Digesting plant matter is a much more intensive biochemical process than digesting meat. This herbivore swallowed gastroliths (gizzard stones) to help break down the food in its stomach. Herbivorous dinosaurs needed a huge gut. Since this had to be positioned in front of the pelvis, balancing on two legs became increasingly difficult, as dinosaurs became larger and they gradually evolved into the quadrupedal position that characterizes the later sauropods such as Diplodocus. Prosauropods represented a middle phase between the earliest bipedal herbivores and the later giant sauropods. As a prosauropod, Anchisaurus was mostly typical of this group, which flourished briefly during the late Triassic and early Jurassic. Anchisaurus teeth, used to rip food, were shaped like spoons. It had fewer and more widely spaced teeth than true prosauropods, and as Peter Galton and Michael Cluver observed, narrower feet. Anchisaurus would have spent most of its time on four legs but could have reared up on its hind legs to reach higher plants.

As a facultative biped, Anchisaurus had to have multi-purpose front legs. As 'hands', they could be turned inwards and be used for grasping. It had a simple reversible first 'finger', similar to a 'thumb'. As feet, the five toes could be placed flat against the floor and were strong at the ankle. This unspecialized design is typical of the early dinosaurs.

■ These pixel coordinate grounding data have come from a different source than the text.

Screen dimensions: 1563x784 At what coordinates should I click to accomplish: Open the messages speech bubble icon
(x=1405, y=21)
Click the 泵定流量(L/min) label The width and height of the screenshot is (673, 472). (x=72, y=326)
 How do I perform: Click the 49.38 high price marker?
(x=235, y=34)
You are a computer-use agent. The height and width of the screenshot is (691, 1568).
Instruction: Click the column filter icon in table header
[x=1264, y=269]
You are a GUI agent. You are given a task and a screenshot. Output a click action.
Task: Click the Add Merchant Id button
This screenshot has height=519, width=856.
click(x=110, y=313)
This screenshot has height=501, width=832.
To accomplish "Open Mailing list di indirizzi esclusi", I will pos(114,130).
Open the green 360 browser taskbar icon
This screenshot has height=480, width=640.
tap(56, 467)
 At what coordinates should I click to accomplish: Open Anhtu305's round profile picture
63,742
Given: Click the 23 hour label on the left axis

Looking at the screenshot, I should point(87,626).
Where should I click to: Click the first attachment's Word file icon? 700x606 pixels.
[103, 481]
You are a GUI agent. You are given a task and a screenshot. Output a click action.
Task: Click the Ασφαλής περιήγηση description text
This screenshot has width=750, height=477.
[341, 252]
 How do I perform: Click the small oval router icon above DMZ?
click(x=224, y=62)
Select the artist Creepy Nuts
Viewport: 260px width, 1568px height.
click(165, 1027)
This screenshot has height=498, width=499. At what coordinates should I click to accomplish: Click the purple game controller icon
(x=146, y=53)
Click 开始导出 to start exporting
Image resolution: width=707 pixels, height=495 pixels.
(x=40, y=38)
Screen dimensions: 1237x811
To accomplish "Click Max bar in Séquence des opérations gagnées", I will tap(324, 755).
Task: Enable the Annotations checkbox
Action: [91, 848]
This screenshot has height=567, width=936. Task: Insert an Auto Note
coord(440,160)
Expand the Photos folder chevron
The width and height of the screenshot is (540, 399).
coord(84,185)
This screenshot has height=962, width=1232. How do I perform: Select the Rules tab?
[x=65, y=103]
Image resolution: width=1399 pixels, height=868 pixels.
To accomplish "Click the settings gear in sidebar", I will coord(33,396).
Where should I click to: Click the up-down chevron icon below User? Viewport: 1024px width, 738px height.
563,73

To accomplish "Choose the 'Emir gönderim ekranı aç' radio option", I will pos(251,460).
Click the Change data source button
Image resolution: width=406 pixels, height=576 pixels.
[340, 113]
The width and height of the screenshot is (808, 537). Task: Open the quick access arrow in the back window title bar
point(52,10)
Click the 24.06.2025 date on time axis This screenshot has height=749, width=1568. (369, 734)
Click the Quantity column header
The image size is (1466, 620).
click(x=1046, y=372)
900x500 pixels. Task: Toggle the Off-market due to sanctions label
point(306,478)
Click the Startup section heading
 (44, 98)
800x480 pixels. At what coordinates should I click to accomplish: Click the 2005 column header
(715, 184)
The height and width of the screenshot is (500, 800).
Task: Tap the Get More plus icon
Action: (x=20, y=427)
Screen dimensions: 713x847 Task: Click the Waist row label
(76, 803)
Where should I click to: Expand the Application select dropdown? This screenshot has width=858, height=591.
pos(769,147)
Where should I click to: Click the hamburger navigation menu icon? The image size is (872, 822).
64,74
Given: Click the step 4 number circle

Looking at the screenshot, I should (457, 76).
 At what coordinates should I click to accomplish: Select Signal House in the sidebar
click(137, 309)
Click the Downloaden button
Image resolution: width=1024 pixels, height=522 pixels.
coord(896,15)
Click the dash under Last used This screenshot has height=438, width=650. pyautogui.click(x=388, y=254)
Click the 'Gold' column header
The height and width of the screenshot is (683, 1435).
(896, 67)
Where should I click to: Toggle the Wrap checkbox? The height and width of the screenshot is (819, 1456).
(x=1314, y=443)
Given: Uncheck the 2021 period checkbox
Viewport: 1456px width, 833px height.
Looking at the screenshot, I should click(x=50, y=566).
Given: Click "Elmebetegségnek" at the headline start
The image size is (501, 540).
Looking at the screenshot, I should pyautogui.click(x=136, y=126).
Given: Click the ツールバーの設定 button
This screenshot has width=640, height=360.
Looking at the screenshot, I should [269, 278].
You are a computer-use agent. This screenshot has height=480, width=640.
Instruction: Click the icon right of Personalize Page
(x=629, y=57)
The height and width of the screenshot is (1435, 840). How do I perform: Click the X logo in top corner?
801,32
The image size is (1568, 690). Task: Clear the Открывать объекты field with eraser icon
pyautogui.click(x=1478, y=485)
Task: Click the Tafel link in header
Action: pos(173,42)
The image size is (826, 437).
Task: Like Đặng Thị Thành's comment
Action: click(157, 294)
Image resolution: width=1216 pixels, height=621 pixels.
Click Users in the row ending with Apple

Notably, multiple specimens of Anchisaurus are preserved as partially articulated skeletons, despite these specimens being preserved in a high-energy riverine environment that would have disarticulated the bones. It has thus been speculated that Anchisaurus may have had a burrowing lifestyle, which would have allowed the animals to be entombed within their burrows, leading to minimal disarticulation of their bones. Further support for this lifestyle comes from the close similarity between the size and proportions of Anchisaurus to those of the confirmed burrowing dinosaur Oryctodromeus.